Rome Covers Nude Statues Out of Respect for Iran’s Rouhani

Iran President Hassan Rouhani, left, talks with Italian Prime Minister Matteo Renzi at the Campidoglio palace in Rome, Italy, January 25. During his visit, a Rome museum covered up nude statues with large white boxes on Tuesday, ensuring that Rouhani didn't have to see. Alessandro Bianchi/Reuters

No trip to Italy is complete without a visit to Rome’s artistic, cultural and historic sites. But if you’re the leader of a prominent Islamic nation, you can expect a few adjustments.

Nude statues and sculptures in Rome’s Capitoline Museum were covered by large white boxes to shield their sculpted private parts from the eyes of Iranian President Hassan Rouhani, who is on a state visit to Italy to bolster economic ties between the two countries. As The Local Italy reports, covering up the statues was seen as a mark of respect for Rouhani, who was visiting Italy on his first European trip since economic sanctions against the country were lifted after Iran curbed its nuclear activities.

While it’s not clear which statues and sculptures were covered, the museum contains a number of nude artworks, including the marble Statue of Polyphemus, which dates back to between the 2nd and 3rd century.

As a further sign of respect, wine was not served at the official state dinner, a standard diplomatic practice for visiting Muslim delegations, who don’t drink alcohol.

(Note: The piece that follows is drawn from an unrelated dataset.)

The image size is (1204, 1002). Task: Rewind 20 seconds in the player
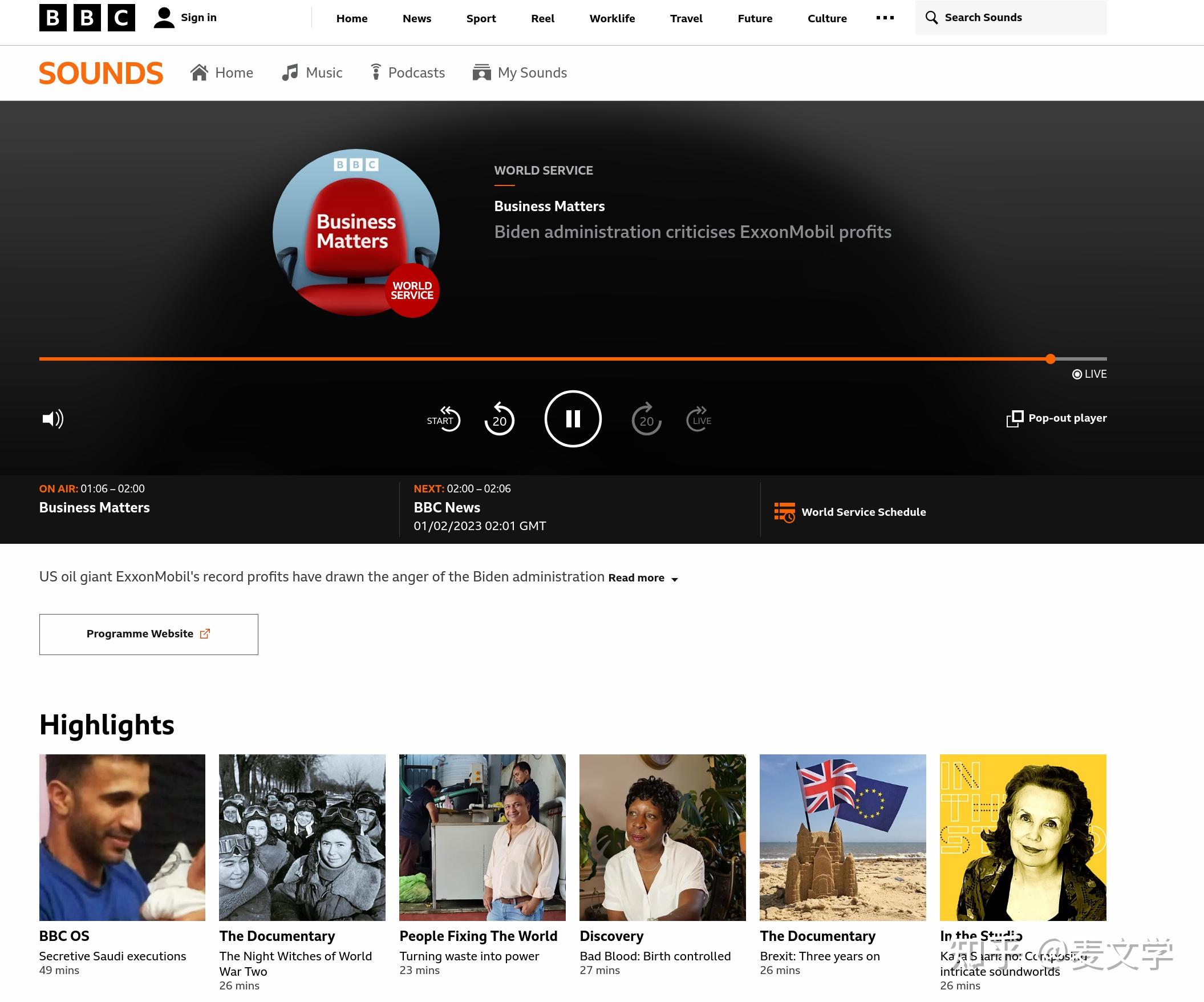coord(499,419)
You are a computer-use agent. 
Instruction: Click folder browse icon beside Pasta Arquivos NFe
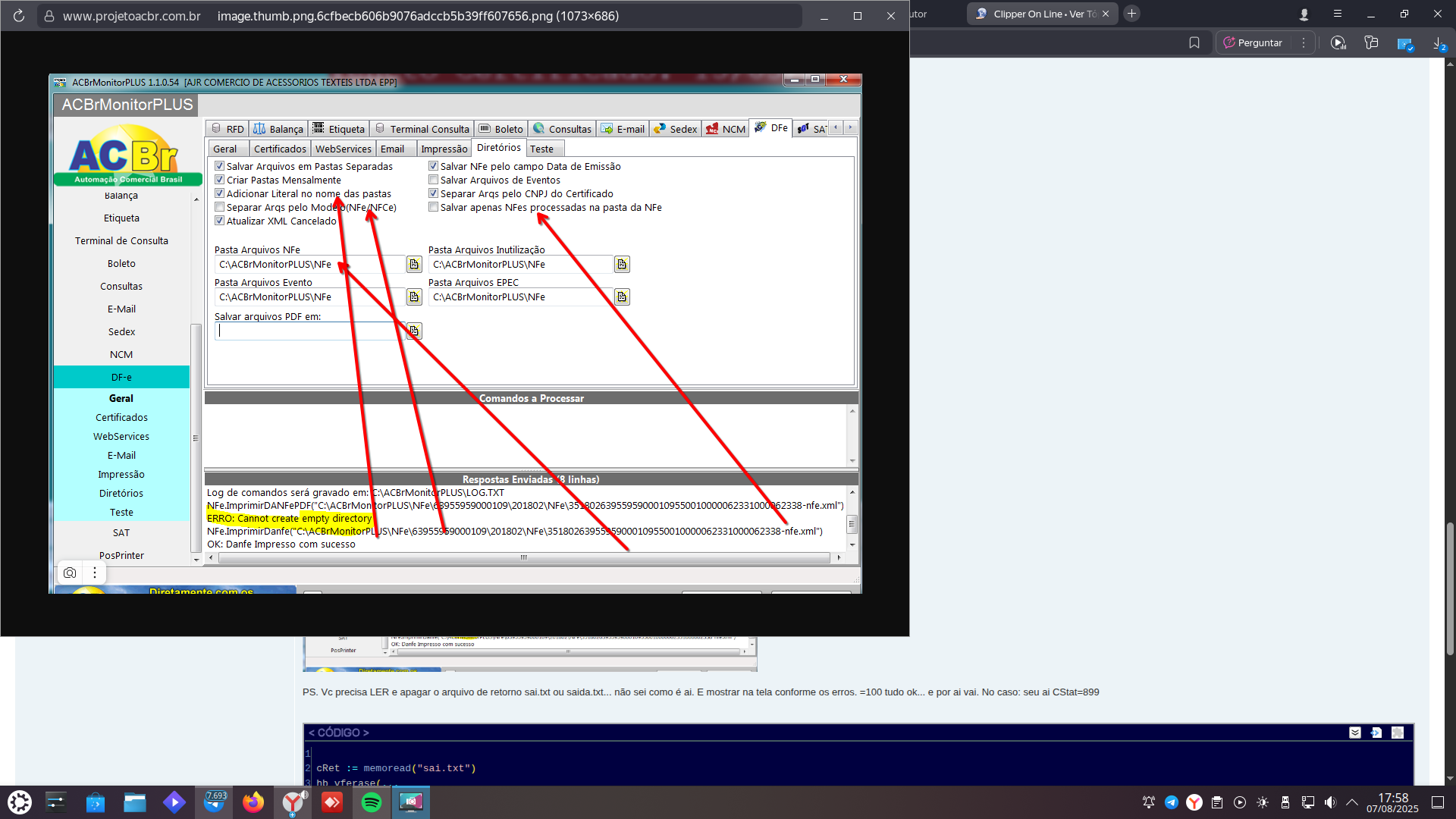click(x=414, y=265)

A nude statue by Jeff Koons, Gazing Ball, was also covered by Italian Prime Minister Matteo Renzi during the visit of Abu Dhabi crown prince Mohammed bin Zayed bin Sultan Al Nahyan last October.

Italian officials say Rouhani and Renzi signed contracts worth up to $18.4 billion on Monday. Contracts included business with Saipem, a pipeline company, and a large order of Airbus planes. Rouhani also met with Pope Francis at the Vatican, who says Tehran should help combat terrorism. France is the next stop on Rouhani’s European visit.

Rouhani’s trip to Italy comes as a new report from human rights group Amnesty International found that 160 juvenile offenders are on death row in Iran and between 2005 and 2015, the country executed 73 juveniles, largely for drug offences. Maya Foa, head of the death penalty team at international human rights organization Reprieve, said in a statement on Tuesday, “It is deeply worrying to see European countries like France lining up to support a vast package of support for Iran’s drug police."

“It is vital that European countries use their growing ties with President Rouhani’s government – including these donations – to urge an end to the use of the death penalty for drugs offences,” said Foa.

If Rouhani ever visits Washington, D.C.’s Union Station, he’ll be in luck. Statues of Roman soldiers were originally cast as nudes in the early twentieth century, but shields were added to all 36 of them to protect their modesty after concerns that the public would be offended.